Close the opening 'span' tag
submatch(0).
Insert the highlighted text
"<\/span>"/
Insert the closing 'span' tag

Finally I press F8 which moves the cursor back to the upper pane and skips down one line, ready for the next F5.

So with my MacBook Air set so that function keys don't need the 'Fn' key as well (default is to require the 'Fn' key to be held), I can leave my fingers hovering over F5, F6 and F8 like a piano chord and press them accordingly. Quite often I have to also hit 'j' to skip over a 2nd or 3rd occurrence of a keyword in a page. Also often the 1st occurrence of the keyword is not the correct one and I have to press 'j' to skip down to the correct occurrence. F5 adjusts accordingly and highlights the later occurrence.

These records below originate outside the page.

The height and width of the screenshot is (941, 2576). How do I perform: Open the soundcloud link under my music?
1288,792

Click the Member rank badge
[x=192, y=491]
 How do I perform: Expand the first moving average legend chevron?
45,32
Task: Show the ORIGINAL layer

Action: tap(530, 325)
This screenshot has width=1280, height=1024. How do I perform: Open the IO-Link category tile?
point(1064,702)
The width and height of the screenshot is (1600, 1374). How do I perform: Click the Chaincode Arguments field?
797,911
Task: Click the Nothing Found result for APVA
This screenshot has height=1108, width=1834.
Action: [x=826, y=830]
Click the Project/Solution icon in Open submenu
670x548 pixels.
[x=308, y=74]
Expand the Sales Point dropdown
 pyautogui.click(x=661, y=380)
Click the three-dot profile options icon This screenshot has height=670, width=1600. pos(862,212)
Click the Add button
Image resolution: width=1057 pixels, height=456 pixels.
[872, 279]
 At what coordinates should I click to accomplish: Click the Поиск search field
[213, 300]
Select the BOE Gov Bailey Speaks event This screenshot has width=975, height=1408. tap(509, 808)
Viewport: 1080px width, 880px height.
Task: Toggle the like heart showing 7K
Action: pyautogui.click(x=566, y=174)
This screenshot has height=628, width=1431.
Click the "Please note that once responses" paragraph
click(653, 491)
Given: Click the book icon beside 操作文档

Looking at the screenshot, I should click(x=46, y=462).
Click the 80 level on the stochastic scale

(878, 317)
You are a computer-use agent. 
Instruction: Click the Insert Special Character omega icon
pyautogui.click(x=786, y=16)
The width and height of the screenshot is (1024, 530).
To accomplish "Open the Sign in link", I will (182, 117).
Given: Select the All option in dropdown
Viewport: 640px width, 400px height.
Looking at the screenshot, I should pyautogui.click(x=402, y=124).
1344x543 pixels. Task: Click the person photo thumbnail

Edit: (Too close to the trees to see the forest) With only two panes, F8 does the exact equivalent of the 'j' key so in actual usage the function keys really are like playing a piano: F5, F6, F8, F8, F8, F5, F6, F8 etc. However, even with all this assistance index linking is still very time-consuming because of all the reading and thinking.

Indexing is at least twice as fast now. I did 400 last night in about an hour and that was after discovering a couple of typos in my index which required correction and re-running the KWIC indexer.